Key Takeaways
- NPHarvest has been selected for up to €1.2 million in funding from Business Finland.
- The funding is provided through Business Finland’s Deep Tech Accelerator program.
- Support will be delivered in phases tied to technical and commercial milestones.
- NPHarvest focuses on recovering nutrients from liquid waste streams to produce fertilizer inputs.
- The company is preparing for broader commercialization following successful pilots and field trials.
Business Finland Selects NPHarvest for Deep Tech Accelerator Program
NPHarvest, a Finnish cleantech company developing fertilizer inputs from liquid waste streams, has been selected to receive up to €1.2 million in funding from Business Finland. The funding is provided through Business Finland’s Deep Tech Accelerator (DTA), a program designed to support research-driven companies with strong technical foundations as they scale toward international markets.
The funding is structured across three phases and is tied to the achievement of defined technical and commercial milestones. According to Business Finland, the DTA program targets companies with technologies that demonstrate readiness for global commercialization.
Addressing Nutrient Overload in Europe’s Waste-to-Energy Sector
Across Europe, the growth of the organic waste-to-energy sector has led to increasing volumes of liquid digestate. In regions such as Northern Germany, Northern France, and the Benelux, operators are facing nutrient overload due to regulatory limits on nitrogen application. As a result, excess digestate often needs to be transported over long distances, increasing operational costs.
NPHarvest’s technology focuses on recovering nitrogen and phosphorus from these liquid waste streams and converting them into usable fertilizer inputs.
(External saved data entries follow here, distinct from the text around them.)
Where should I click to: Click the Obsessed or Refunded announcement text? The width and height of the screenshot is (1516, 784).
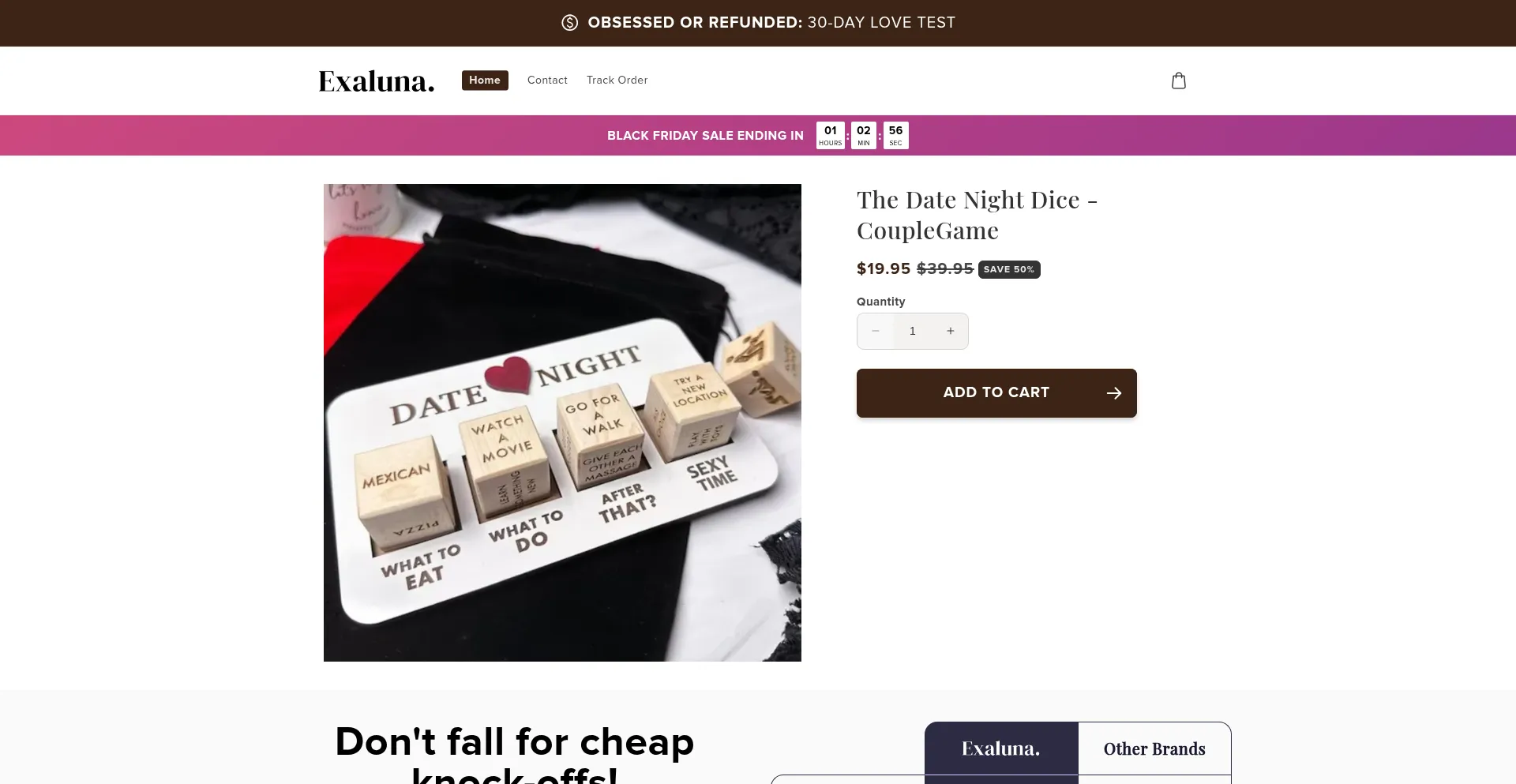(x=771, y=23)
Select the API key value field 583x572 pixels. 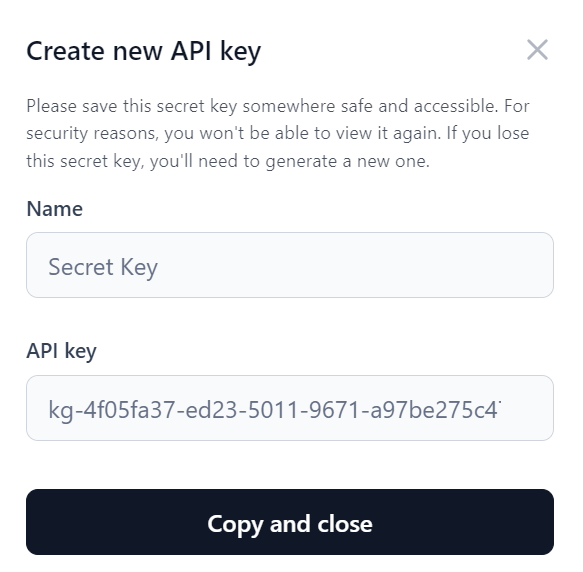click(290, 408)
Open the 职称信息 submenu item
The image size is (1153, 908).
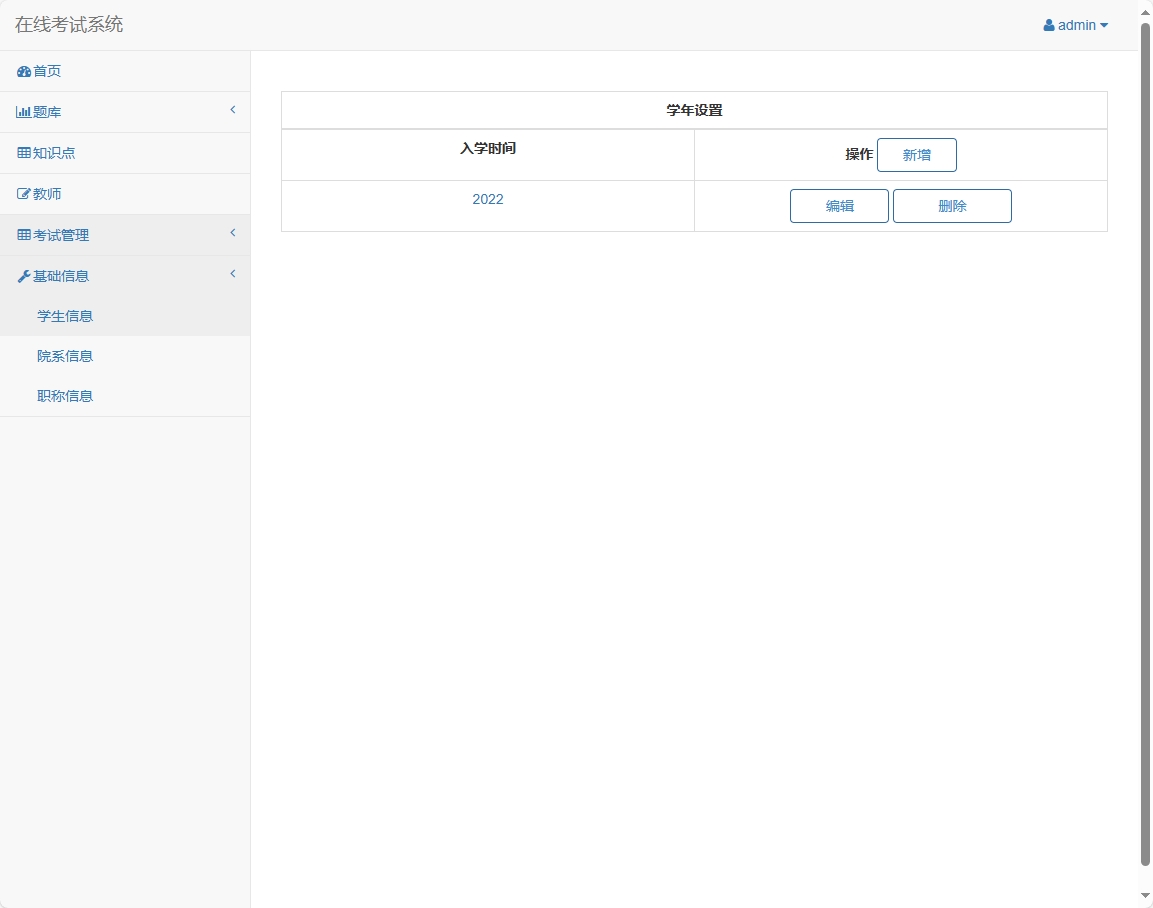point(65,396)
The company positions its approach as a way to move nutrient recovery beyond pilot-scale projects toward repeatable and scalable deployment for agricultural and industrial use.
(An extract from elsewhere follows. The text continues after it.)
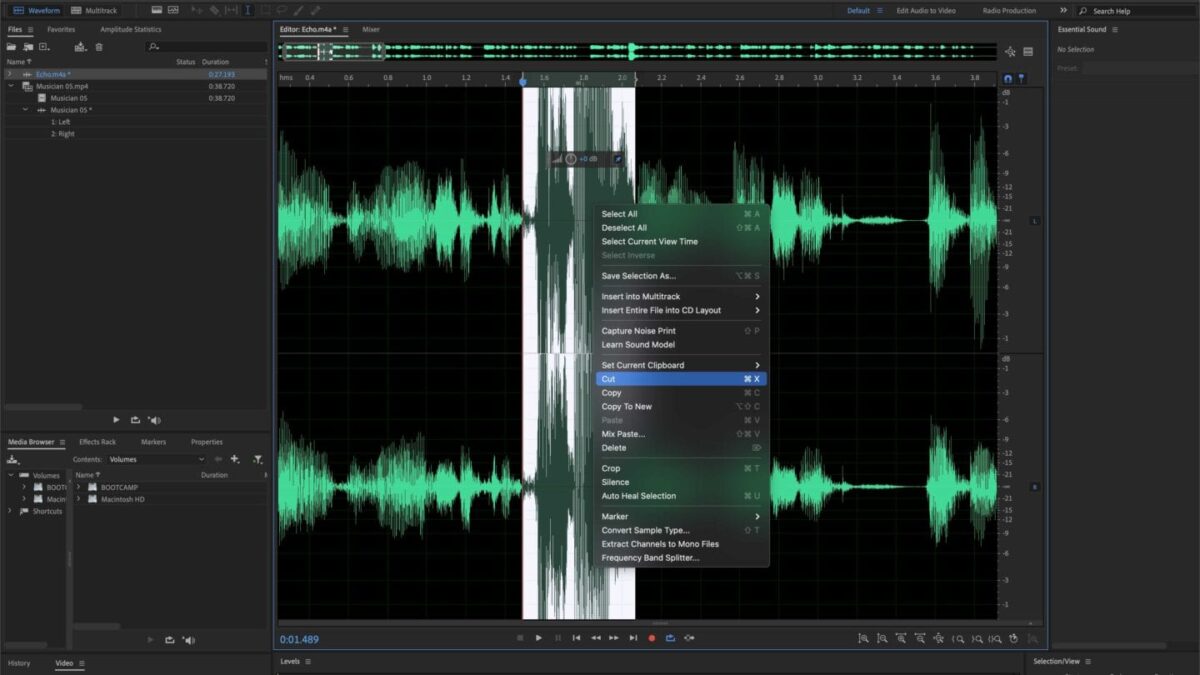This screenshot has height=675, width=1200.
Task: Toggle Loop Playback button
Action: point(670,638)
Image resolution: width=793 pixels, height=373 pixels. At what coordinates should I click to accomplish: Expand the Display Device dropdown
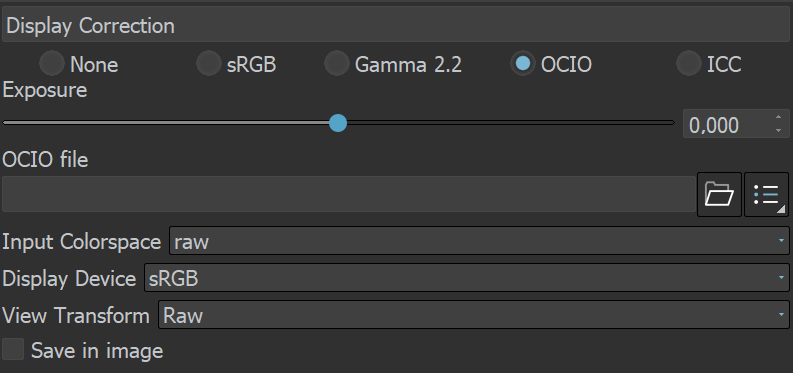(467, 277)
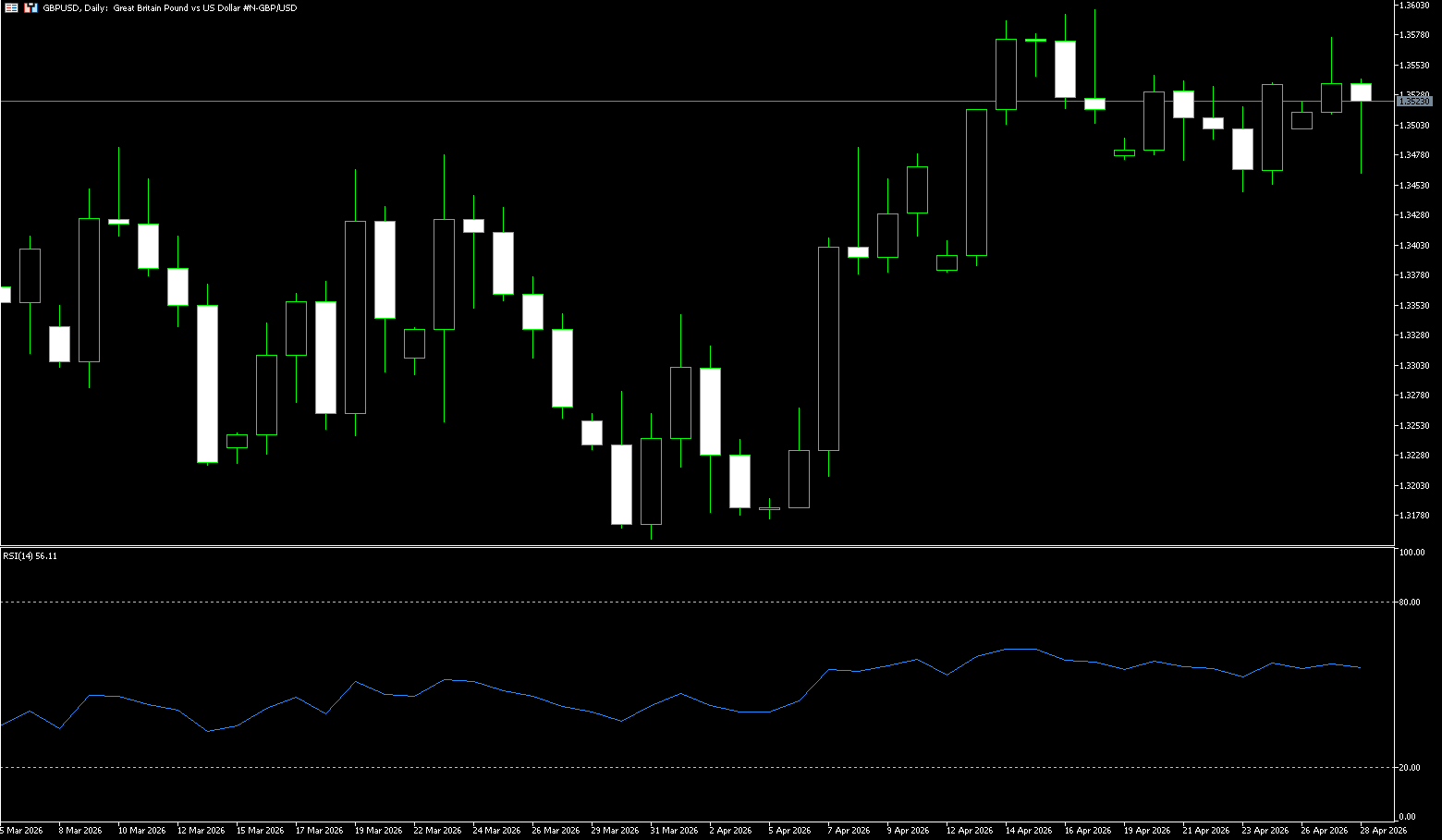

Juho Uzkurt Kaljunen, CEO of NPHarvest, said, “In Europe, the limiting factor in fertilizer production is no longer nutrient availability, but how and where those nutrients can be recovered and reused.” He added that the funding will support the transition from technical validation to scalable deployment.
Technical Progress and Demonstration Projects
The Deep Tech Accelerator funding builds on €2.2 million in prior funding from investors including Nordic Foodtech VC and the Finnish Ministry of the Environment. In 2025, NPHarvest reached several technical milestones, building on earlier research conducted at Aalto University.
These milestones included the launch of the company’s first industrial-scale demonstrator nutrient recovery unit at a waste-to-energy plant in Ankara, Türkiye. In addition, field trials conducted with the University of Helsinki’s Viikki research farm indicated that recycled nitrogen and phosphorus produced by NPHarvest performed on par with conventional synthetic fertilizers.
Path Toward Commercial Scale-Up For NPHarvest
With the DTA funding in place, NPHarvest plans to continue advancing its nutrient recovery technology while preparing for full-scale commercialization. The company stated that its focus will be on translating validated technical performance into repeatable systems that can be deployed across European waste-to-energy and fertilizer markets.